Historically, Belarusians had little contact with fish from the sea, and this is still evident in the cuisine. The most common sea fish (after herring, which has been the most common appetizer all along the Baltic coast and its vicinity ever since the 14th century) are hake and cod and there are relatively few dishes with such fish. Much more traditional and common are lake fish, notably zander, cooked in endless ways, and carp (especially the famous stuffed carp, the gefilte fisch of Jewish cuisine). Eels, smoked or stuffed, are the specialty of the lake country in the northwestern part of Belarus, adjacent to Latvia and Lithuania.
Garnishes are usually boiled, fried or mashed potatoes, rice or pasta. Meat dishes are frequently served with bliny or draniki in rounded clay pots. While Belarusians consider kasha (cereals) as rather ordinary dishes and cook them frequently at home, they are more rarely found in restaurants.

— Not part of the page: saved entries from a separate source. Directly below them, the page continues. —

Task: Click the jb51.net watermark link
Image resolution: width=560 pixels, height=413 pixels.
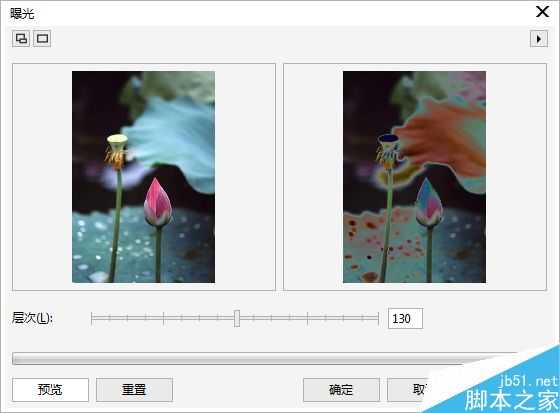Action: pos(529,382)
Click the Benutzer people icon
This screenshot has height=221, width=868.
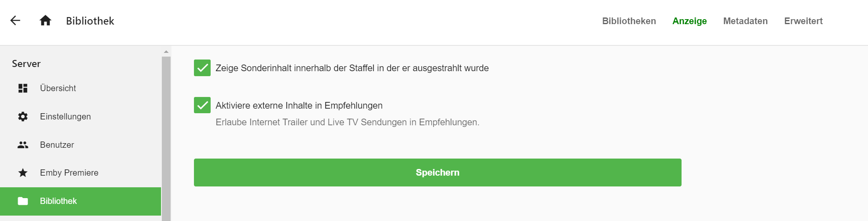23,145
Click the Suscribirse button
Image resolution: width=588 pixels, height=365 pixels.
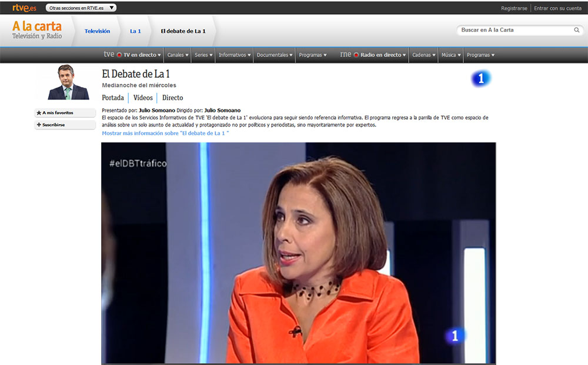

Kvass is still the main local soft drink, although it is increasingly made of sugars and flavorings which imitate natural flavorings rather than with genuine rye malt. Every small town boasts a local variety of mineral water, which is probably the country’s main mineral resource. Belarusians prefer carbonated water. Local harelkas (vodkas) are very good, notably those with birch sap or various forest herbs, and are popular with lovers of strong drink. Mead and many other similar drinks made of honey and spices, which were very common up to the 19th century, and then were more or less rarely found until the present, are mainly represented by krambambula, perhaps better known for its odd name than for its specific taste. Which also contains fried salmon.